Efendim, malumunuz. Bir Oktoberfest sezonunun daha sonuna geliyoruz. Oktoberfest ya
da Türkçe çevirisi ile Ekim Festivali, (isminin Ekim olduğuna
kanmayın), eylül ayının ikinci haftasonu başlar, Ekimi de içine alarak 2 hafta boyunca devam
eder. Almanya'nın Bavyera eyaletinin Münih kentinde düzenlenen etkinlik boyunca, farklı çadırlarda bol bol bira içilir. Her yıl yaklaşık 6
milyon kişinin katıldığı bu festival Münih kentindeki en ünlü olaydır.
(Wikipedia) Kendisinin çok
seveni ve hayranı olduğu kadar, hiç sevmeyeni hatta nefret edeni de vardır. Bense
kendisine karşı karışık duygular beslemekteyim. Münih’e ilk yerleştiğim sene
hiç gitme fırsatım olmamıştı. Sonrasındaki seneler bunun acısını çıkartırcasına
defalarca gittim. Son birkaç senedir ise yılda bir, bilemedin iki kez gitmek bana
yetiyor. Uzun zamandır Münih’te yaşayan birisi olarak gözlemlerimi 'i mog di' (Bavyeraca 'seni seviyorum') ve 'i mog di net' (Bavyeraca 'seni sevmiyorum) başlıkları altında sizlerle paylaşmak istedim.

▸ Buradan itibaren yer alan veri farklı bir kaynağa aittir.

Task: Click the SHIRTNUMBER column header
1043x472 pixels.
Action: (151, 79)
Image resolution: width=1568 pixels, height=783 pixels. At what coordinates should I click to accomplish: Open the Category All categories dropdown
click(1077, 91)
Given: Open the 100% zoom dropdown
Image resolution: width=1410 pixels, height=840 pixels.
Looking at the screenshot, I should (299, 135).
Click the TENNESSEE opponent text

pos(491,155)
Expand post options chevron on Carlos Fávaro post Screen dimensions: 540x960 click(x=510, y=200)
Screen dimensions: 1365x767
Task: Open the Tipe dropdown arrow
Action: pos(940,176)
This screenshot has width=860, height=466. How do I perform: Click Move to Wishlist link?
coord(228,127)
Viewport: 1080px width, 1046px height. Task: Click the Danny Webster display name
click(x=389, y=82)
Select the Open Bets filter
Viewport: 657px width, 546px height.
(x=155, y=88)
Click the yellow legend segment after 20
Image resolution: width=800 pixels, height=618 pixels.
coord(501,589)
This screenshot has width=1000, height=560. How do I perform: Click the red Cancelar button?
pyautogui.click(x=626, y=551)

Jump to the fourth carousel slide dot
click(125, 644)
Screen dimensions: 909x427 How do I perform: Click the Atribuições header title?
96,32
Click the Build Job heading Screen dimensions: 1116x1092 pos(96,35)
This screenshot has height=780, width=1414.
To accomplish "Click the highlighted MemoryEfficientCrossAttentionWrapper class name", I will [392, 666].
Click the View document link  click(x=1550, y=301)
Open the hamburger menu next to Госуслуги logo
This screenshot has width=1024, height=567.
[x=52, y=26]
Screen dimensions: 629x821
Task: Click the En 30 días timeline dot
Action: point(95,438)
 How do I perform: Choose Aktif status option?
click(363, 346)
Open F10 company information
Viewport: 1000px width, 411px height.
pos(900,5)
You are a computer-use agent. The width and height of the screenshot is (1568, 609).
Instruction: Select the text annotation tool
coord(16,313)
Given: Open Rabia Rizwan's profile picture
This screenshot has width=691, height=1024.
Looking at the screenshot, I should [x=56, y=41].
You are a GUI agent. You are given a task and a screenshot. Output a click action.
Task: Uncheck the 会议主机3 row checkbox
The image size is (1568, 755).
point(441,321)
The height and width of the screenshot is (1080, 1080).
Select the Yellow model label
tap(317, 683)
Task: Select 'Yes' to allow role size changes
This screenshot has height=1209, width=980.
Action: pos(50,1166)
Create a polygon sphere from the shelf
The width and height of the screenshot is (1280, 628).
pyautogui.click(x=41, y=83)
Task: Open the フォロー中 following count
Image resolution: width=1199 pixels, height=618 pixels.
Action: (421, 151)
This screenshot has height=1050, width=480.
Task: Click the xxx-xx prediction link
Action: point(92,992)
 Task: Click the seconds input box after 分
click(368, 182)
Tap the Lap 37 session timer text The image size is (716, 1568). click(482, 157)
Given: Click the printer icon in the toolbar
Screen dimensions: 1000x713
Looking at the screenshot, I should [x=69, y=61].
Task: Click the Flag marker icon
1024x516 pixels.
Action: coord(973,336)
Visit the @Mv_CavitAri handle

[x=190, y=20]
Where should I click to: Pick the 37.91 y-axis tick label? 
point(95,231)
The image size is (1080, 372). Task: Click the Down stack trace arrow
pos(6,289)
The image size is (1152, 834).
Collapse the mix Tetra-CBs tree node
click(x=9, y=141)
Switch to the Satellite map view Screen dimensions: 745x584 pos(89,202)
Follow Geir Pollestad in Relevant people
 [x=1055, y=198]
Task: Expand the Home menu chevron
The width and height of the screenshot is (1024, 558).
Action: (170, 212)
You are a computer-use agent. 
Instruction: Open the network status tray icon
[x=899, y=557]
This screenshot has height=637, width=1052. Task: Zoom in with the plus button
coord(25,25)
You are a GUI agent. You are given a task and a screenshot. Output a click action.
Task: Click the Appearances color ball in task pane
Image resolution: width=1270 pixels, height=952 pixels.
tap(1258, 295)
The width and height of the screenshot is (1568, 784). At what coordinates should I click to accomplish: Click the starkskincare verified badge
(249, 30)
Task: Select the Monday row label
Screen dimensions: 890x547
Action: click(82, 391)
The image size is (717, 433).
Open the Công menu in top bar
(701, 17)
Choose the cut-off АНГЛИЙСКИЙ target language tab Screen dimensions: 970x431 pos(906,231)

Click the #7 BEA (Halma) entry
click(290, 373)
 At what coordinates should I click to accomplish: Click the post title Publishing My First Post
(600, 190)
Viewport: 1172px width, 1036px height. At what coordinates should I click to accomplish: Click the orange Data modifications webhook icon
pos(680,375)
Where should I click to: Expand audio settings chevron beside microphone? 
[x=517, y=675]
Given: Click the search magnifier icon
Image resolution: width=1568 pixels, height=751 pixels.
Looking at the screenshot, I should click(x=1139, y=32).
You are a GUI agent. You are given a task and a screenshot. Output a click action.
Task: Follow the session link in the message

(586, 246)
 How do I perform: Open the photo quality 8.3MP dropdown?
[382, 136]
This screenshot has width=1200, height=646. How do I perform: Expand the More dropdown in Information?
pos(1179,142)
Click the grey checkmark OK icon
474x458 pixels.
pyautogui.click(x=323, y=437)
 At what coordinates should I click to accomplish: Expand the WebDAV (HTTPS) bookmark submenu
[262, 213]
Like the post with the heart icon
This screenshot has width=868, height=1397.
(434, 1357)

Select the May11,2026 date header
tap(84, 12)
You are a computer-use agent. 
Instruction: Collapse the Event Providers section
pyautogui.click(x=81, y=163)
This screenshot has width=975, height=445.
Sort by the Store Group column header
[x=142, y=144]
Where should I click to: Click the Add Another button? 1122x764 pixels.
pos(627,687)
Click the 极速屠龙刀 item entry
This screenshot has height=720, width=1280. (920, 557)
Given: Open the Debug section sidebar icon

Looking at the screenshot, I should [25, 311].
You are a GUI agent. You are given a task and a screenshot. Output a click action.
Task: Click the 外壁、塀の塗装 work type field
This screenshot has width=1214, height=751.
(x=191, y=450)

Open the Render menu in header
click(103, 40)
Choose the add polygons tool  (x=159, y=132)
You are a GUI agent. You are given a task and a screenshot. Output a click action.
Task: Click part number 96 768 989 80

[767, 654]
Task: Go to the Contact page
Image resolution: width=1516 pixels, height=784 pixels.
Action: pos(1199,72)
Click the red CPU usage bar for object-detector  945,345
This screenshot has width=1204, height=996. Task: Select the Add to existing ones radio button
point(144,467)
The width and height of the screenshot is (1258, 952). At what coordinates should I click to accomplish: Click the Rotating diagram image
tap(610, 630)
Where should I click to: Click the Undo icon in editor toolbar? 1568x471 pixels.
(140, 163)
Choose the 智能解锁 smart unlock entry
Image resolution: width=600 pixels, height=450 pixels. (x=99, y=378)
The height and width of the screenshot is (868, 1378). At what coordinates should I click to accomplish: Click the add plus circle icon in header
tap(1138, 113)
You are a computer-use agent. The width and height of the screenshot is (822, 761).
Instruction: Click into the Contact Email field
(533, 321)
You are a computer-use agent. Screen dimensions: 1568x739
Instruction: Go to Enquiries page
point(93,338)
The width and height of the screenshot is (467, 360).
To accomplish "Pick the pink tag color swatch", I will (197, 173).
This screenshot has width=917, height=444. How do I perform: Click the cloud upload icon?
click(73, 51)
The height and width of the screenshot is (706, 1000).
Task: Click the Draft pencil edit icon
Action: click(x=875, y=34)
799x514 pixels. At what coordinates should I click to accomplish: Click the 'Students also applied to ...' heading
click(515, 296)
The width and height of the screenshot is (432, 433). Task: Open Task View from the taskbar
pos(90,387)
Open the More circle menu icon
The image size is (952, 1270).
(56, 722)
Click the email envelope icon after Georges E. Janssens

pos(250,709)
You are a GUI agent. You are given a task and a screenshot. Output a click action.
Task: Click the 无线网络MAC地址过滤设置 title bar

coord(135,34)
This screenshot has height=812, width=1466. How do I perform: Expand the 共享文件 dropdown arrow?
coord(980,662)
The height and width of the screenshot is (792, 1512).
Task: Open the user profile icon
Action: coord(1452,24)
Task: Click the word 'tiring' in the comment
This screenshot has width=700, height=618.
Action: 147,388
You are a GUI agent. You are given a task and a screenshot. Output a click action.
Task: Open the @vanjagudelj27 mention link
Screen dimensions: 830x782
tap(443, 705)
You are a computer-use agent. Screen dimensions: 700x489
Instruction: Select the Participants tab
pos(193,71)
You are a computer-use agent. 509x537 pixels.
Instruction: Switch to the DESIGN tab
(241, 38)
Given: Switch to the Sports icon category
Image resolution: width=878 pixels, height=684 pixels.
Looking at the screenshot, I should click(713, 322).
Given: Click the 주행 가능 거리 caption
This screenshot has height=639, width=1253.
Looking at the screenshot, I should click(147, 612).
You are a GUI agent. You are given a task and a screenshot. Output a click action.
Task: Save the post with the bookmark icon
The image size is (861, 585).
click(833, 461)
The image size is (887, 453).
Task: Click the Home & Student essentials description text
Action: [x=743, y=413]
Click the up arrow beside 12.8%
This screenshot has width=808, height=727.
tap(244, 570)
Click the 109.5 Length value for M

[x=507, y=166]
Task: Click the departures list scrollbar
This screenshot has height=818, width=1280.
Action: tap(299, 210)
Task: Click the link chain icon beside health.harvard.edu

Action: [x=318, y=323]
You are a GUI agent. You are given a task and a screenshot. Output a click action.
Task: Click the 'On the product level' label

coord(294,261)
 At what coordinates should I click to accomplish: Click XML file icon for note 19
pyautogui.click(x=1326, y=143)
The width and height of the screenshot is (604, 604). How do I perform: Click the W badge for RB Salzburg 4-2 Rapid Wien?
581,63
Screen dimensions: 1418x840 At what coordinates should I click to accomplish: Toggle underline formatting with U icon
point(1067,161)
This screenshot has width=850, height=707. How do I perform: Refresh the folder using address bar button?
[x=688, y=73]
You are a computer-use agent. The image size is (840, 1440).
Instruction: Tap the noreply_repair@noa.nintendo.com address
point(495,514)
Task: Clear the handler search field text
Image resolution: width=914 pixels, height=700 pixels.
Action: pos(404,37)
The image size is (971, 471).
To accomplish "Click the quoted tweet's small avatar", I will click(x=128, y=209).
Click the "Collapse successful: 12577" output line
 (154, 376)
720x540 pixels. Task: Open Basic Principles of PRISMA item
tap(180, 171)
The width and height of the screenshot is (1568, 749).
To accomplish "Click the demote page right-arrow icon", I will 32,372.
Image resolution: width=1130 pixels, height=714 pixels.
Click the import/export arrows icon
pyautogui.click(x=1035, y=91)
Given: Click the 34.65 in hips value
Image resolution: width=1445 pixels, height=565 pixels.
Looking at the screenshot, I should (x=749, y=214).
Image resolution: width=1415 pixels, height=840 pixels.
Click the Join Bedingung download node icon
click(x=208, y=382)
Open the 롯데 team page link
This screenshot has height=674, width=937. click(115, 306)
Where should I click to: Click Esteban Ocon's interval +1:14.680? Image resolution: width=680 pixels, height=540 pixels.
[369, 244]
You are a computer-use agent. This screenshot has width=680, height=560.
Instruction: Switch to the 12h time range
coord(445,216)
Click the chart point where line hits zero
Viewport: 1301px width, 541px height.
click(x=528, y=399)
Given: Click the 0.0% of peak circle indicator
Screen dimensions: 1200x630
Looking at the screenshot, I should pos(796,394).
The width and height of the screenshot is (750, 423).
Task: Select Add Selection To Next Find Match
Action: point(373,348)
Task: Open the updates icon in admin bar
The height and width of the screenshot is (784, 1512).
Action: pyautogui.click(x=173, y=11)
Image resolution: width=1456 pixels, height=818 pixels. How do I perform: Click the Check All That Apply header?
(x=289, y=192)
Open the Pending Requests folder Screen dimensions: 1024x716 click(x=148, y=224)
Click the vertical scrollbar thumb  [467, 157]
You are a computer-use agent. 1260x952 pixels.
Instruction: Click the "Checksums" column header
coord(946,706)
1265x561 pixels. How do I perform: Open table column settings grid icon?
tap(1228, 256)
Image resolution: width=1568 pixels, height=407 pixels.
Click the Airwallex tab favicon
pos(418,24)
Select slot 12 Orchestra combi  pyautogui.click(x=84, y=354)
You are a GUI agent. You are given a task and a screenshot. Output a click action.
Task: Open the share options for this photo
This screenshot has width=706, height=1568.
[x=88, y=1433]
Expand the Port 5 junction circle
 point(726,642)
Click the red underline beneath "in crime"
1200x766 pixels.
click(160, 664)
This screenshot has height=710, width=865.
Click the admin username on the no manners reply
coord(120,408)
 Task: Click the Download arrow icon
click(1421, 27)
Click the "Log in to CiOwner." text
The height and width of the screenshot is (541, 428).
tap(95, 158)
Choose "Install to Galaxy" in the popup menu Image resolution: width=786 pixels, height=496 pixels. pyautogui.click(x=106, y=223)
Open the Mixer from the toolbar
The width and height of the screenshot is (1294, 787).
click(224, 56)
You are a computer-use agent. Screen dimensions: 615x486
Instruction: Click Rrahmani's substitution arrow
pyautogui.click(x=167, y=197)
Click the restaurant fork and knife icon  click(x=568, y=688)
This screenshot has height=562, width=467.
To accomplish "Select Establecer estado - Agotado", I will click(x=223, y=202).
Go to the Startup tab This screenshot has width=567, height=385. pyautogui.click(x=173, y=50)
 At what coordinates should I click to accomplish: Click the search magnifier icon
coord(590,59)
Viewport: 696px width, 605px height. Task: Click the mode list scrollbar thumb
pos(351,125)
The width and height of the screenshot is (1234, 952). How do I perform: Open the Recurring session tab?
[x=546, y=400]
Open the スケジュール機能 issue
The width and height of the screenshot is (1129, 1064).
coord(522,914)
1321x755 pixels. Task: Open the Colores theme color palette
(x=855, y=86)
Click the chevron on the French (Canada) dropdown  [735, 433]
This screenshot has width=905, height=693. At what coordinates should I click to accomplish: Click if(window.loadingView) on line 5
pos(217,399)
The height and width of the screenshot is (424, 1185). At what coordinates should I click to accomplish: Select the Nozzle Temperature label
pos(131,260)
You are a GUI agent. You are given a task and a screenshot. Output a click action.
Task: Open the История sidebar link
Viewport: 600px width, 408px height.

Oktoberfest’i sevmek “i mog di”
1. Leziz
Bira: Oktoberfest için özel mayalanan bira çok lezzetli. Ya da Oktoberfest’te
bira içmek çok lezzetli. Ben ki, Almanya’ya taşınmadan önce fazla bira seven,
tüketen bir insan değildim; Oktoberfest’te birer litrelik bardaklardan bira
içmeyi çok keyifli buldum.
2. Eğlence:
Oktoberfest, modunuza, gittiğiniz arkadaşlarınıza, ve içtiğiniz bira miktarına
bağlı olmakla birlikte, eğlenme garantisi yüksek olan bir etkinlik. Ben ne
zaman gitsem, hem kendi arkadaşlarımla daha çok kaynaştım, hem de yeni insanlar
tanıma fırsatı yakaladım. Bu yüzden Münih’te birçok işyeri, her sene çalışanları
için mutlaka bir masa rezervasyonu yaptırır. Bu durum, iş arkadaşları ve
patronunuz ile işyeri dışında kaynaşmak için mükemmel bir fırsat verir. Tabii
birayı fazla içip, patronunuzla ya da iş arkadaşlarınız istediğinizden fazla
ölçüde kaynaşma ihtimaliniz de var. Dikkatli olmak faydalı.
3. Sınıf
Ayrımının Ortadan Kalkmış Olması: Oktoberfest’e giderken, kadınlar Dirndl,
erkekler ise Lederhosen denilen geleneksel kıyafetleri giyiyorlar. Şehre ilk geldiğinizde, benim gibi Oktoberfest’ten daha önce fazla haberdar
değilseniz, bu giysileri sempatik, komik, hoş hatta saçma bulma ihtimaliniz
var. Hatta başka ülkelerde bu kıyafetleri, temalı partilerde kostüm niyetine
kullananlara bile rastladım. Lakin, buraya ilk geldiğimde bir iş arkadaşımın
söylediği gibi herkesin aynı kostümle Oktoberfest’e gitmesi, biraz beyaz-mavi
yakalı ayrımını ortadan kaldırıp, herkesin aynı masada aynı şekilde eğlenmesini
teşvik edebiliyor.
4. Bavyera
Geleneklerini Tanıma: Oktoberfest, ilk kez 1810 yılında Bavyera Prensi Ludwig
ile prenses Therese’nin evlilik töreni şerefine düzenlenmiş. O zamandan bu
zamana büyüyerek bugünkü halini almış. Dolayısıyla, bu büyük organizasyona gitmek,
yıllardan beri şehirde süregelen bir geleneği tanımak ve onu anlamak adına
büyük bir şans. Tabii şu anda geleneksel kısmının ne kadar kaldığı tartışılır.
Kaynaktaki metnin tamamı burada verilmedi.